-------- SUPPLIED INFORMATION
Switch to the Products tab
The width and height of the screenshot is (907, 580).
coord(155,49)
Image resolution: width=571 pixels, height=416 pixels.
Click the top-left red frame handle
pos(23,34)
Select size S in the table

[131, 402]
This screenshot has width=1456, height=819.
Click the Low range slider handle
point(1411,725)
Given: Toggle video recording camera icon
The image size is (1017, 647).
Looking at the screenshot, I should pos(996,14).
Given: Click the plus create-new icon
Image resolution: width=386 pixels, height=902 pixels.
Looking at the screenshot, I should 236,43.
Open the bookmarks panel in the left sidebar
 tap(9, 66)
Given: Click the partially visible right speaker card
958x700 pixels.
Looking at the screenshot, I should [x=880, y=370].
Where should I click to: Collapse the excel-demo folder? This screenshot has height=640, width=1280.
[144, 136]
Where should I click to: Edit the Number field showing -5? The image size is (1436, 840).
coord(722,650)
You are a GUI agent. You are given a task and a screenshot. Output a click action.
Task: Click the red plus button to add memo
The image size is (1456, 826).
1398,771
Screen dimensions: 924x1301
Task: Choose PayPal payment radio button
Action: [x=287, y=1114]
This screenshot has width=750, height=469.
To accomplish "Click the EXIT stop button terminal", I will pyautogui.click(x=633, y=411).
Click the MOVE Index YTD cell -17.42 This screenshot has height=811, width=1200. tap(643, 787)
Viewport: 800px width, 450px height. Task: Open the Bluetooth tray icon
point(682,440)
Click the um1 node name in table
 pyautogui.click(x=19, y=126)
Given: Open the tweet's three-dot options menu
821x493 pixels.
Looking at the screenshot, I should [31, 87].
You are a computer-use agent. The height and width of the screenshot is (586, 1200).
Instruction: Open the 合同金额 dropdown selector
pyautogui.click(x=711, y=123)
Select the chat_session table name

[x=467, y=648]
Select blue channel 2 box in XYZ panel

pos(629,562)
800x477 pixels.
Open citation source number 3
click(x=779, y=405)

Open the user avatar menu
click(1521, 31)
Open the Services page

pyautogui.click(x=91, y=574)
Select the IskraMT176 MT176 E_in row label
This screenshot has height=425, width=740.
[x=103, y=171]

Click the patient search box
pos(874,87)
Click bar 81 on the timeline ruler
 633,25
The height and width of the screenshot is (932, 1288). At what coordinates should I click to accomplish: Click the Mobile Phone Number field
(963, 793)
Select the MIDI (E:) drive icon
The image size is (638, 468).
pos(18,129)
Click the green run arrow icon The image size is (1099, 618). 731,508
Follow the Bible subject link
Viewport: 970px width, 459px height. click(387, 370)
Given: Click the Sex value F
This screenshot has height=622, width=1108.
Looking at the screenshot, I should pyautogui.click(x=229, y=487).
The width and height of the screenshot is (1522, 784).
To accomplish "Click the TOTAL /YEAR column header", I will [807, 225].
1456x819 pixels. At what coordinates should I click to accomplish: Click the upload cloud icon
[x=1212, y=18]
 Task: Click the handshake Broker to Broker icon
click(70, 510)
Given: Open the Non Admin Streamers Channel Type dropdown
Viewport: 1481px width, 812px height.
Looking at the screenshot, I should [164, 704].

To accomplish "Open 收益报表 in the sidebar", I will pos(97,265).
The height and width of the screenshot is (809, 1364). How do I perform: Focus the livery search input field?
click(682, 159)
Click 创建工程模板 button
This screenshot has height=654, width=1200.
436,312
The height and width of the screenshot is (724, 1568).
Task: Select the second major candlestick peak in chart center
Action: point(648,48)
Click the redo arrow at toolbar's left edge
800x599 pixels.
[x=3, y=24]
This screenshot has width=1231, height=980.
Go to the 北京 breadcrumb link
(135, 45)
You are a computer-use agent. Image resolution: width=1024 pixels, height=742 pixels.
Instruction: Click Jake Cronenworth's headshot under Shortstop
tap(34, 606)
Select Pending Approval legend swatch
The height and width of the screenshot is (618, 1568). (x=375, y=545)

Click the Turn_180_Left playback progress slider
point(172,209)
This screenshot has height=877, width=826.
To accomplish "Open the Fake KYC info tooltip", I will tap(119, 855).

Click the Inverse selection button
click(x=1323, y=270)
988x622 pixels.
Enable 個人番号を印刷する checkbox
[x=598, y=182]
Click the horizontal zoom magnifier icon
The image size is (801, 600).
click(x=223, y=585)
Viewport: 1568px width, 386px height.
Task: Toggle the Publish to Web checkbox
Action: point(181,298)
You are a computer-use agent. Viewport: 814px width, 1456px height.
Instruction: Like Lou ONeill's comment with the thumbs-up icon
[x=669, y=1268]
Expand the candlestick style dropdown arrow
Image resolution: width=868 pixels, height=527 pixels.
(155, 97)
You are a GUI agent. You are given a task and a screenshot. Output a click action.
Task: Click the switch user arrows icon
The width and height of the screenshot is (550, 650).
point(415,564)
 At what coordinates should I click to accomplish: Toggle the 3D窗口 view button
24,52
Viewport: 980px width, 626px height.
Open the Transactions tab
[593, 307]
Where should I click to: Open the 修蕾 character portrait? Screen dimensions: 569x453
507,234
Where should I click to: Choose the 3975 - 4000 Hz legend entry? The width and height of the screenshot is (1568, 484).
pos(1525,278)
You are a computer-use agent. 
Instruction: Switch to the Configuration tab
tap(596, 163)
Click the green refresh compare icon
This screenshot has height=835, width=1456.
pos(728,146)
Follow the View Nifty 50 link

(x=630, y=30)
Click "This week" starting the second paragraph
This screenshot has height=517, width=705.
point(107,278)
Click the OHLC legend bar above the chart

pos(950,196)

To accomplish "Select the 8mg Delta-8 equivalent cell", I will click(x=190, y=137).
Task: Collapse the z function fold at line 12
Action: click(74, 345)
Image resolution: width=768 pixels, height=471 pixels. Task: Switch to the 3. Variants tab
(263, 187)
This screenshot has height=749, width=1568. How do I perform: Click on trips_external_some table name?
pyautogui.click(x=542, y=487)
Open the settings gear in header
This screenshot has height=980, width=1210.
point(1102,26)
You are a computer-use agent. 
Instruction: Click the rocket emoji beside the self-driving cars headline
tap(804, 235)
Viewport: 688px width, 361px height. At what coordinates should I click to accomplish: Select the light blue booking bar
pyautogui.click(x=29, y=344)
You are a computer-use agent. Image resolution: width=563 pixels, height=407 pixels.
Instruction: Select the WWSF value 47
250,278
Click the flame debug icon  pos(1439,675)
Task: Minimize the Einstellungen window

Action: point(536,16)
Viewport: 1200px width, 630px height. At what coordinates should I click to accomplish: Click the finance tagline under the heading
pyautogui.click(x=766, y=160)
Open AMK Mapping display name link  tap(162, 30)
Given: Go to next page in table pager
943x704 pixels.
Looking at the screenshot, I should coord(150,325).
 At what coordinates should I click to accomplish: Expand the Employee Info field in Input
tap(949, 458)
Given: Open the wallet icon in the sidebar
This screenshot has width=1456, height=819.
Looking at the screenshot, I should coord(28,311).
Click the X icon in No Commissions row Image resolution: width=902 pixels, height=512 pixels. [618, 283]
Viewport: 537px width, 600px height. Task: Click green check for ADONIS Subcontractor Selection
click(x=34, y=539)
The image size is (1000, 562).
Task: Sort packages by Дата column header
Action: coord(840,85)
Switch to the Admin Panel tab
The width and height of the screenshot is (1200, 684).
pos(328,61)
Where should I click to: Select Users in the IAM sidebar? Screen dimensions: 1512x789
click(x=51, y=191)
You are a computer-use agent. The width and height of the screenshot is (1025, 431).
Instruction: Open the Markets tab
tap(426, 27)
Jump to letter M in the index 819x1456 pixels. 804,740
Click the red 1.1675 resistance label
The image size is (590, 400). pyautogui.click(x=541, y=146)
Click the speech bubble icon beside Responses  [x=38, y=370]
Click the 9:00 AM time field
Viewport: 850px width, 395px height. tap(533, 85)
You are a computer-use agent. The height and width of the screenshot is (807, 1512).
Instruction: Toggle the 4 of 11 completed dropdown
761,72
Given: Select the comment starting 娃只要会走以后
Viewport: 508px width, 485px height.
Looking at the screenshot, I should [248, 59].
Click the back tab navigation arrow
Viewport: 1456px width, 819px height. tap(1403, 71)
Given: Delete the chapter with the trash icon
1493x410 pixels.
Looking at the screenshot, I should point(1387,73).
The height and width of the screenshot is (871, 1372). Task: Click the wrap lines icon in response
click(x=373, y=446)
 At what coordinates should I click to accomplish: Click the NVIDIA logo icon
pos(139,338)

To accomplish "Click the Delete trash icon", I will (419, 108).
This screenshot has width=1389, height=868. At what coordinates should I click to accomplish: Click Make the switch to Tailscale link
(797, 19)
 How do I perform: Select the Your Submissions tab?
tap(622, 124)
----------------
(YOUR TASK): Reproduce verbatim the lines beginning with the one containing "Click the um1 node name in table" and continuing through the one containing "I will pos(97,265).", both included.

(CORRECT RESPONSE):
Click the um1 node name in table
 pyautogui.click(x=19, y=126)
Given: Open the tweet's three-dot options menu
821x493 pixels.
Looking at the screenshot, I should [31, 87].
You are a computer-use agent. The height and width of the screenshot is (586, 1200).
Instruction: Open the 合同金额 dropdown selector
pyautogui.click(x=711, y=123)
Select the chat_session table name

[x=467, y=648]
Select blue channel 2 box in XYZ panel

pos(629,562)
800x477 pixels.
Open citation source number 3
click(x=779, y=405)

Open the user avatar menu
click(1521, 31)
Open the Services page

pyautogui.click(x=91, y=574)
Select the IskraMT176 MT176 E_in row label
This screenshot has height=425, width=740.
[x=103, y=171]

Click the patient search box
pos(874,87)
Click bar 81 on the timeline ruler
 633,25
The height and width of the screenshot is (932, 1288). At what coordinates should I click to accomplish: Click the Mobile Phone Number field
(963, 793)
Select the MIDI (E:) drive icon
The image size is (638, 468).
pos(18,129)
Click the green run arrow icon The image size is (1099, 618). 731,508
Follow the Bible subject link
Viewport: 970px width, 459px height. click(387, 370)
Given: Click the Sex value F
This screenshot has height=622, width=1108.
Looking at the screenshot, I should pyautogui.click(x=229, y=487).
The width and height of the screenshot is (1522, 784).
To accomplish "Click the TOTAL /YEAR column header", I will [807, 225].
1456x819 pixels. At what coordinates should I click to accomplish: Click the upload cloud icon
[x=1212, y=18]
 Task: Click the handshake Broker to Broker icon
click(70, 510)
Given: Open the Non Admin Streamers Channel Type dropdown
Viewport: 1481px width, 812px height.
Looking at the screenshot, I should [164, 704].

To accomplish "Open 收益报表 in the sidebar", I will pos(97,265).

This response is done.